Nach Angaben von Martin Mogwanja, dem UN-Koordinator für die Hilfsmaßnahmen in Pakistan, sind von der seitens der UN geforderten Soforthilfe nur 195 abgedeckt. Pro Kopf stehen den Hilfsorganisationen damit für die Flüchtlinge nur 3,20 Dollar zu Verfügung. Zum Vergleich: Bei der Haiti-Hilfe, die allerdings keineswegs in dem versprochenen Ausmaß geleistet wurde, standen zu einem vergleichbaren Zeitpunkt rechnerisch 495 Dollar pro Kopf zur Verfügung. Der Verdacht, daß die Weltgemeinschaft, als welche sich die führenden westlichen Staaten gern verstanden sehen wollen, gar nicht daran interessiert ist, alles ihr Mögliche zu tun, um das Überleben der Millionen Flutopfer Pakistans sicherzustellen und sie beim Wiederaufbau eines so weitgehend verwüsteten Landes tatkräftig zu unterstützen, läßt sich keineswegs ausräumen.
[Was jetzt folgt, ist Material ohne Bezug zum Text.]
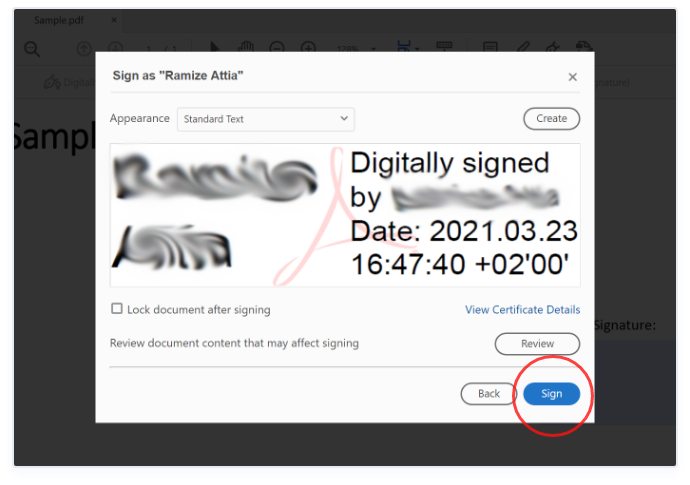Screen dimensions: 690x485
Task: Click the zoom out minus icon
Action: (x=277, y=47)
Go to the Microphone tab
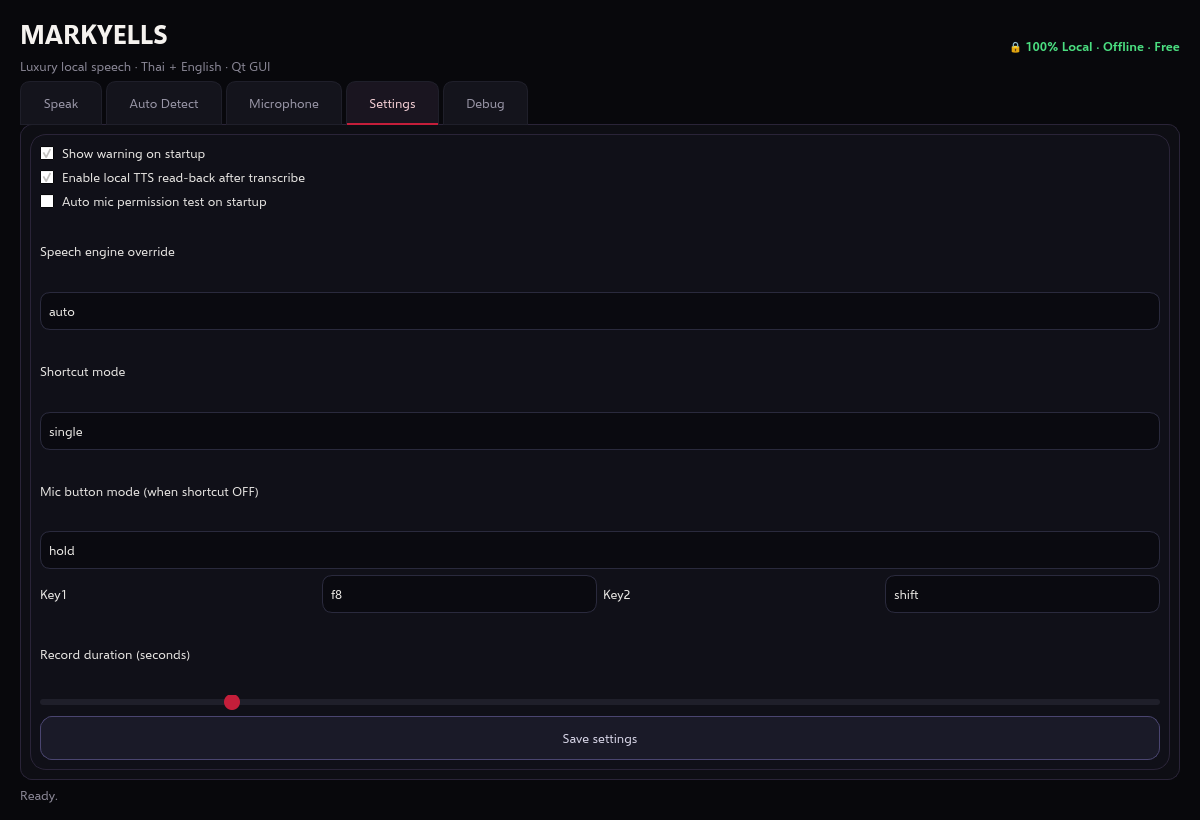The height and width of the screenshot is (820, 1200). [284, 103]
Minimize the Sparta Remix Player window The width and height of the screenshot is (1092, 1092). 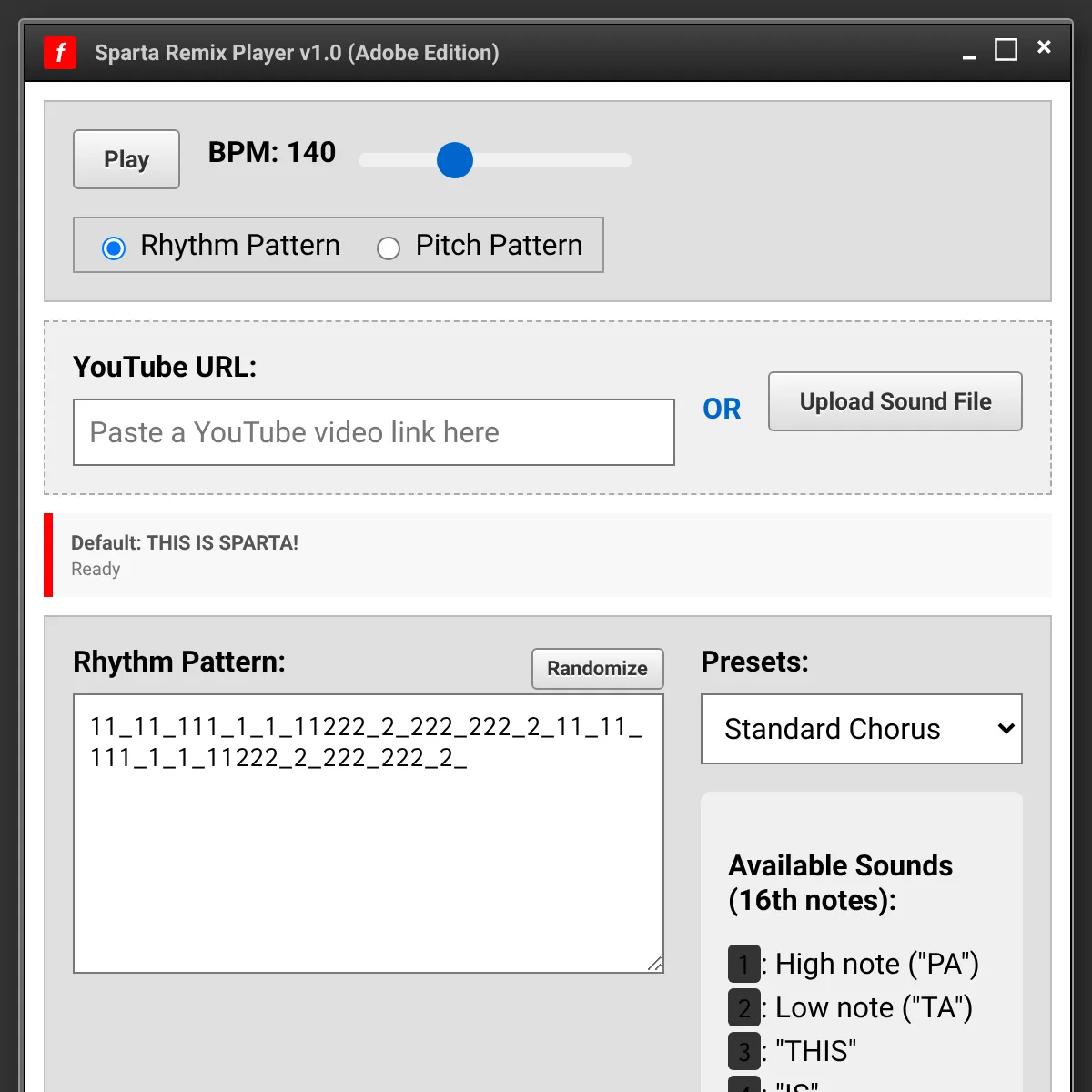coord(969,53)
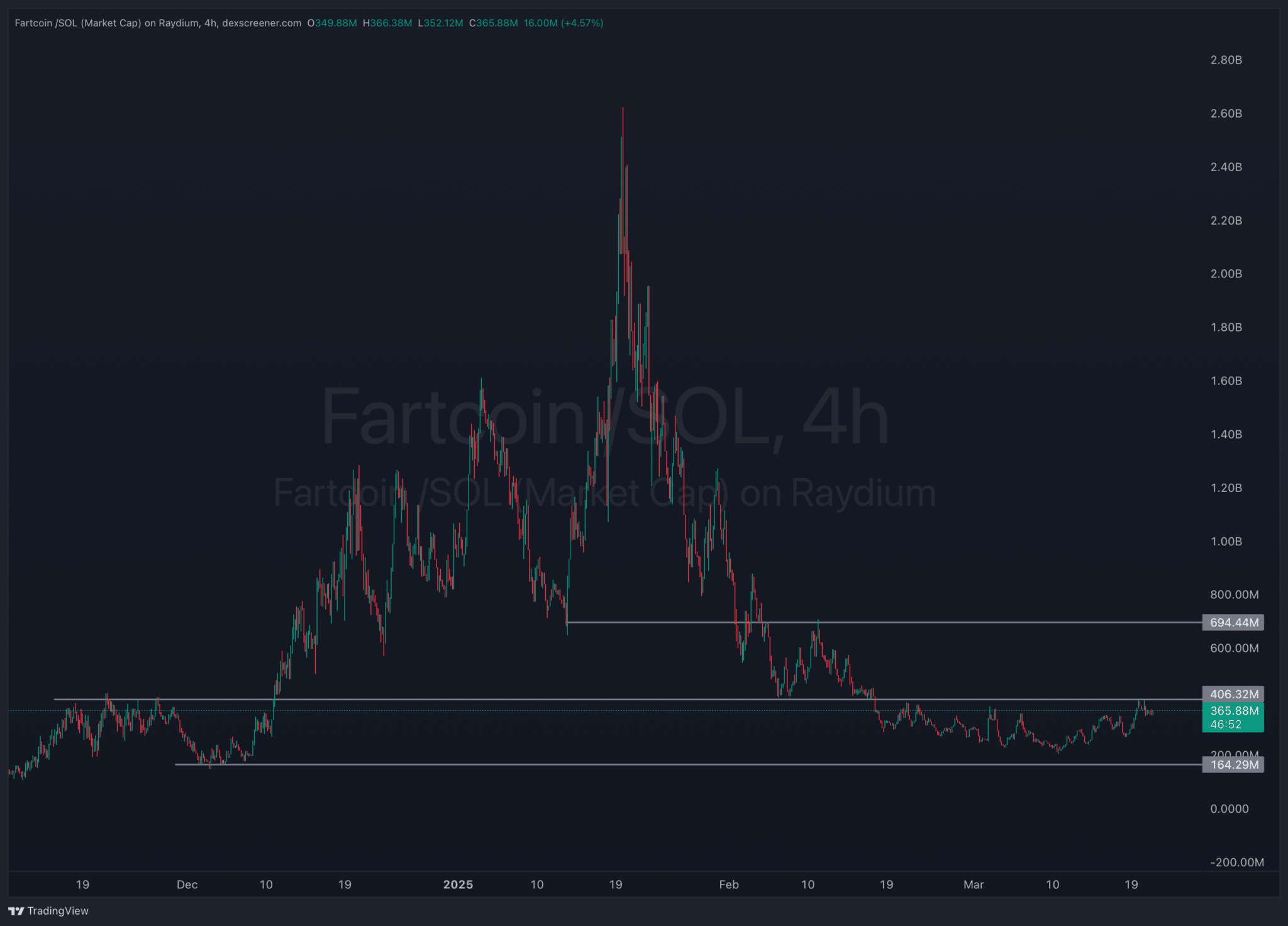This screenshot has height=926, width=1288.
Task: Click the 164.29M support level label
Action: [1233, 765]
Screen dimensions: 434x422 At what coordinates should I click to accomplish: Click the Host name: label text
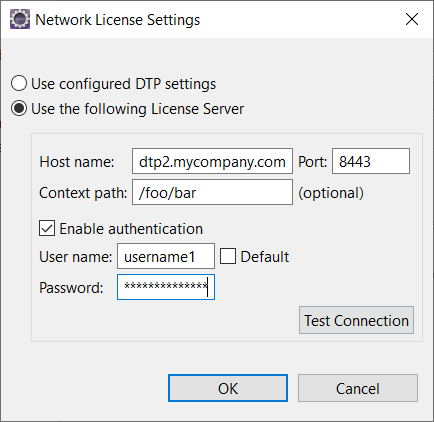(x=77, y=162)
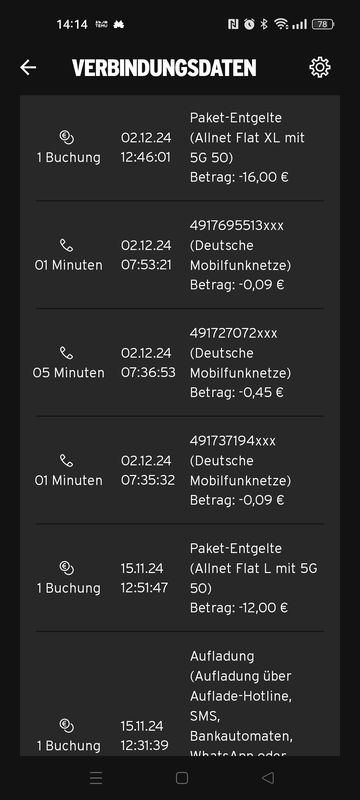Screen dimensions: 360x800
Task: Select call entry to 491737194xxx
Action: [x=180, y=470]
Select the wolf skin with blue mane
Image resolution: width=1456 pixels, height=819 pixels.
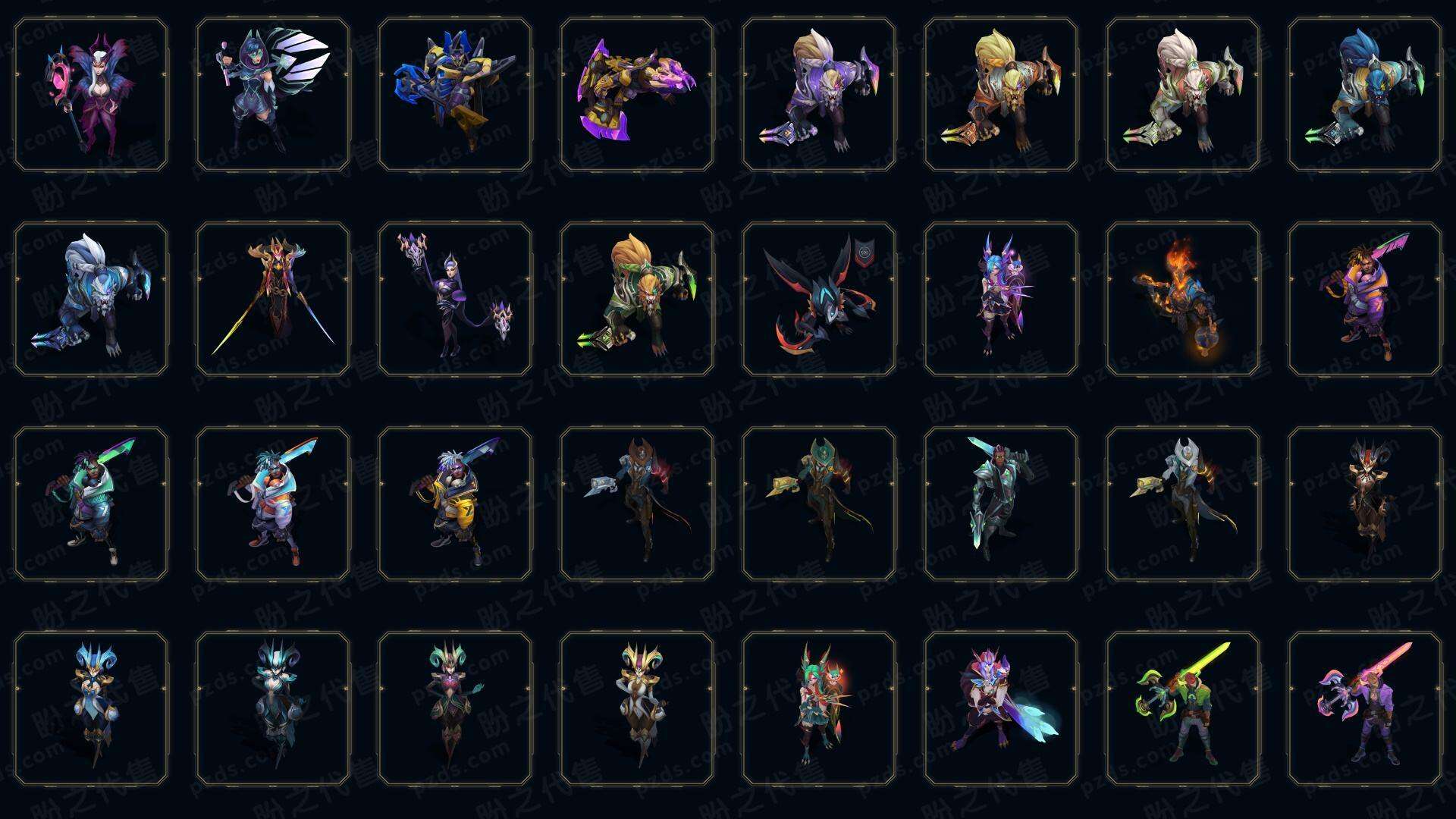[x=1365, y=95]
So mutet es geradezu seltsam oder zynisch an, wenn die EU eine "Geberkonferenz" vorschlägt zu dem Zweck, "die benötigten großen Geldsummen für den langfristigen Wiederaufbau des Landes zusammenzubekommen" [1]. In einer Situation, in der sich Millionen Pakistaner ohne Trinkwasser in unmittelbarer wie mittelbarer Lebensgefahr befinden, will die Europäische Union Gelder für den langfristigen Wiederaufbau, wie EU-Kommissionspräsident José Manuel Barroso am Dienstag erklärte, sammeln. Doch auch die Katastrophenhilfe der EU, so stellte Barroso in Aussicht, solle anstelle der bisherigen 40 Millionen Euro spürbar erhöht werden.

Die deutsche Bundesregierung hat zunächst 15 Millionen Euro an staatlicher Nothilfe zugesagt, zeigte sich jedoch, nachdem internationale Hilfsorganisationen den allzu spärlichen Fluß der Hilfsgelder öffentlich kritisiert hatten, bereit, diese (nachgerade lächerliche Summe, stellt man sie in Beziehung zu den Milliarden, die die Kriegführung des Westens im benachbarten Afghanistan verschlingt) zu erhöhen. "Die derzeitige Soforthilfe von 15 Millionen Euro sind nicht das letzte Wort", ließ der Vorsitzende des Auswärtigen Ausschusses, Ruprecht Polenz (CDU), wissen [2]. Das Gefeilsche darüber, ob Deutschland sich mit 15, 20 oder mehr Millionen Euro an einer Sofort- und Nothilfe beteiligen will, die längst keine mehr ist, weil "sofort" schon vorbei und die Not so groß ist, daß Kinder schon verhungert sind, wird nichts an dem Eindruck zu ändern vermögen, den diese "Hilfe" bei den Menschen in Pakistan wie auch der islamischen Welt insgesamt erzeugen muß.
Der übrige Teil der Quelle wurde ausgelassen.